OpenNMT Forum

Best way to handle emojis during translation

I have a translation model that does a very good work of translating from Spanish to English. However, while translating real-world texts, I noticed that it was not handling emojis properly. For most of the cases, there were no emojis in the translated text and in few rare cases where there was, it was wrong emoji (mostly the same one). As only a few of my training dataset sentences contain emojis, this makes sense.

However, I have the replace_unk option ON. I was hoping with this option ON, these emojis in the source sentence would have the highest attention weight and would be copied to replace unknown token.

My question is two-fold:

  1. Why is the replace_unk option not working in the case of emoji?
  2. What is the best way to handle emojis during translation?

Thanks.

Hi,

What type of model are you using? If you’re using Transformer, the -replace_unk option is not optimal. See Guillaume’s answer here.

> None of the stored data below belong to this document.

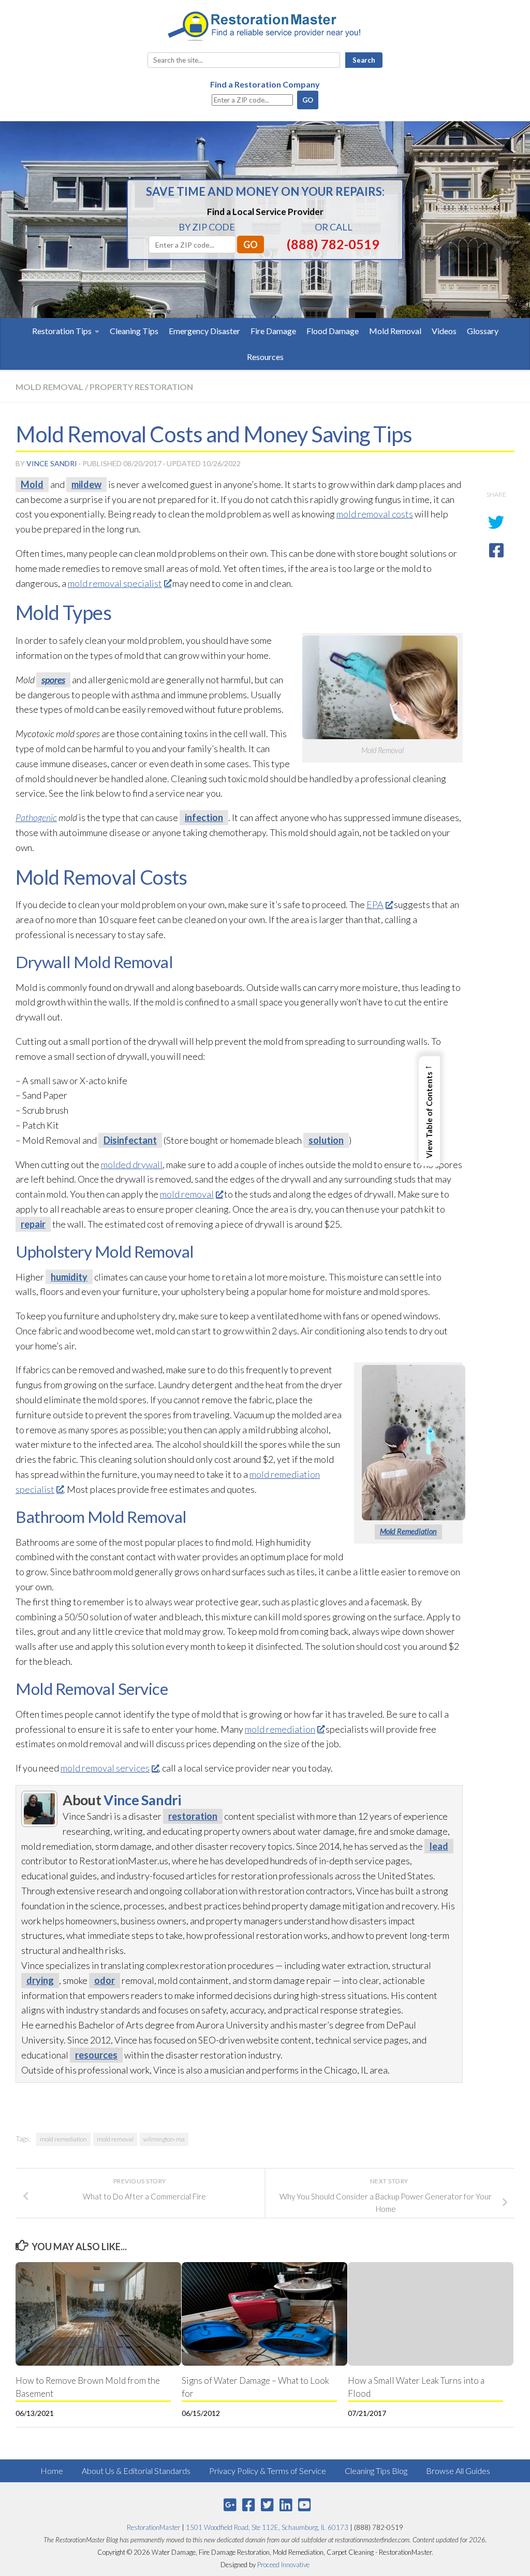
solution (326, 1140)
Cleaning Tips (134, 331)
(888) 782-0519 (333, 244)
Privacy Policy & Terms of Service (267, 2471)
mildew (86, 484)
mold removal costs (374, 514)
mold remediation (280, 1729)
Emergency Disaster (204, 331)
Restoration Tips (62, 331)
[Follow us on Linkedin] (285, 2505)
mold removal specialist (115, 583)
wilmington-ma (164, 2139)
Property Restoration (141, 387)
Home (51, 2471)
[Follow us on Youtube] (304, 2505)
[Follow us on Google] (230, 2505)
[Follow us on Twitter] (267, 2505)
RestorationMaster (153, 2527)
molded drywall (132, 1164)
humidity (69, 1277)
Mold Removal (395, 331)
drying (40, 1980)
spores (53, 679)
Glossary (482, 331)
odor (104, 1980)
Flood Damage (332, 331)
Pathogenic (36, 817)
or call (333, 227)
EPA (375, 904)
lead (439, 1846)
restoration (192, 1816)
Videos (444, 331)
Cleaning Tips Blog (376, 2471)
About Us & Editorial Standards (136, 2471)
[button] (429, 1111)
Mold (32, 484)
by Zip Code (207, 227)
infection (204, 817)
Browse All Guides (458, 2471)
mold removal (187, 1194)
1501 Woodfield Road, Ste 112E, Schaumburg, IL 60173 (267, 2527)
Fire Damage (273, 331)
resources (96, 2055)
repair (33, 1224)
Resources (265, 357)
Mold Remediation (408, 1531)
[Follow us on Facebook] (248, 2505)
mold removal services (105, 1768)
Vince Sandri (51, 463)
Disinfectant (130, 1140)
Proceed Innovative (283, 2564)
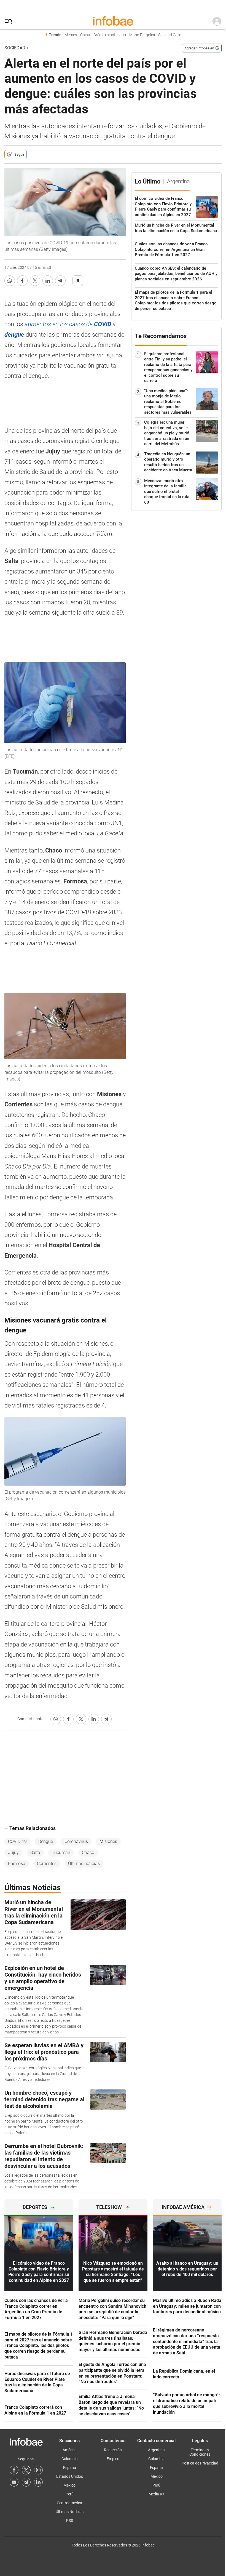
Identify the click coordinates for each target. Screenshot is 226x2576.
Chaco (88, 1852)
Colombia (69, 2459)
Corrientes (47, 1863)
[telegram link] (26, 2482)
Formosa (16, 1863)
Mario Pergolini (142, 35)
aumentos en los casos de (68, 324)
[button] (8, 21)
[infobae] (113, 21)
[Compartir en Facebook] (22, 280)
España (69, 2467)
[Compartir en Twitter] (35, 280)
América (70, 2450)
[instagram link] (38, 2470)
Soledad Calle (169, 35)
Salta (35, 1852)
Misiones (108, 1841)
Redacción (113, 2450)
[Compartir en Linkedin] (47, 280)
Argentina (156, 2450)
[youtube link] (14, 2482)
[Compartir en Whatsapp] (9, 280)
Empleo (113, 2459)
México (69, 2485)
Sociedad (14, 48)
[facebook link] (14, 2470)
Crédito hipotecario (109, 35)
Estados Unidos (69, 2476)
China (85, 35)
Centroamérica (69, 2503)
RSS (69, 2520)
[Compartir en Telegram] (60, 280)
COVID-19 (17, 1841)
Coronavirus (76, 1841)
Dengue (45, 1841)
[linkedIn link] (38, 2482)
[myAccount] (216, 21)
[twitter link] (26, 2470)
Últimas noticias (84, 1863)
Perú (70, 2494)
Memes (70, 35)
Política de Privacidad (200, 2463)
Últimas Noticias (70, 2511)
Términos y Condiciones (199, 2452)
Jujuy (13, 1852)
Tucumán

We’re thinking of adding some ‘guided alignment’ feature (already implemented in OpenNMT-tf) to go around these limitations.

Hi @francoishernandez,
I am using the Transformer model and the behavior I am seeing with using -replace_unk option is consistent with @guillaumekln’s answer.

Do you know about the time scale if/when the ‘guided alignment’ feature will be added to the OpenNMT-py?

Thanks.

Btw, @francoishernandez @guillaumekln, if I use -replace_unk option with the Transformer model, what happens? Seems like some sort of copying mechanism is working as I don’t get <unk> tokens. Do you know what is being copied?

Thanks!

It will still replace the <unk> target token by the source token with the highest attention weight. However, the Transformer attention weights can usually not be used as target-source alignment so the selected source token is basically random.

Thanks for the info. Yes, basically random is what I am seeing as well.